Betty Schölles geb. Bayer erinnert sich:
"Unser französischer Gefangener Joachim arbeitete tagsüber bei uns in der Landwirtschaft, und nach dem Nachtessen musste ich ihn in das »Lager« im Gasthaus Muskopf bringen. Damals war ich sieben Jahre alt und schon als ,Aufsichtsperson’ tätig. Ich übergab Joachim den beiden Wachsoldaten im Hof und bekam eine Kontrollkarte. Am nächsten Morgen wurde er von den Wachposten wieder in unseren Hof gebracht, und die Kontrollkarte wurde zurückgegeben. Das verlief alles ganz friedlich und ohne Zwischenfälle."

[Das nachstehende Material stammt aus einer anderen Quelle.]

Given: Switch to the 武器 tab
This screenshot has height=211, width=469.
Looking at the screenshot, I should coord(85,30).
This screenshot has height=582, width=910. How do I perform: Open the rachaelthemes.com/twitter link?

Helmut Hartmetz hat als damals 6-Jähriger den Einzug der amerikanischen Besatzungsmacht schon bewusst miterlebt:
"Zuerst kamen die Soldaten zu Fuß auf der Kaiserstraße in das Dorf. Sie liefen wachsam ganz dicht an den Häuserwänden entlang. Zum ersten Mal in meinem Leben sah ich Männer mit dunkler Hautfarbe. Es gab keine Zwischenfälle. Bald aber wurde es lauter. Es kamen Panzer, kleine und sehr große Lastwagen durchgefahren, wochenlang, Tag und Nacht. Die Wände unseres Hauses bebten und zitterten und die Fensterscheiben klirrten. Bald hatten wir uns an den Lärm gewöhnt und konnten sogar nachts schlafen. Oft stand ich mit Freunden an der Haustür, denn es gab viel Interessantes zu sehen. Manchmal bettelten wir auch und riefen ,Chewing Gum!’ oder ,Chocolate!’. Meistens waren es die schwarzen Soldaten, die uns etwas zuwarfen."

Nach dem Krieg

Auch zu einem anderen Thema kann Helmut Hartmetz noch etwas erzählen: "An der Kaiserstraße in Richtung Alzey standen rechts und links große Walnussbäume. Die wurden im Herbst zur Erntezeit von der Straßenbauverwaltung an Ort und Stelle öffentlich versteigert. Die Bäume waren nummeriert. Mein Freund Lothar Wendland und ich wurden von zu Hause zur Versteigerung geschickt. Wir waren damals acht oder neun Jahre alt und galten schon als 'geschäftsfähig'. Ein paar Tage vorher schauten wir, welche Bäume wohl den besten Ertrag bringen würden. Wir ersteigerten dann für jeden ein oder zwei Bäume mit den besten Nummern und wurden zu Hause deswegen gelobt."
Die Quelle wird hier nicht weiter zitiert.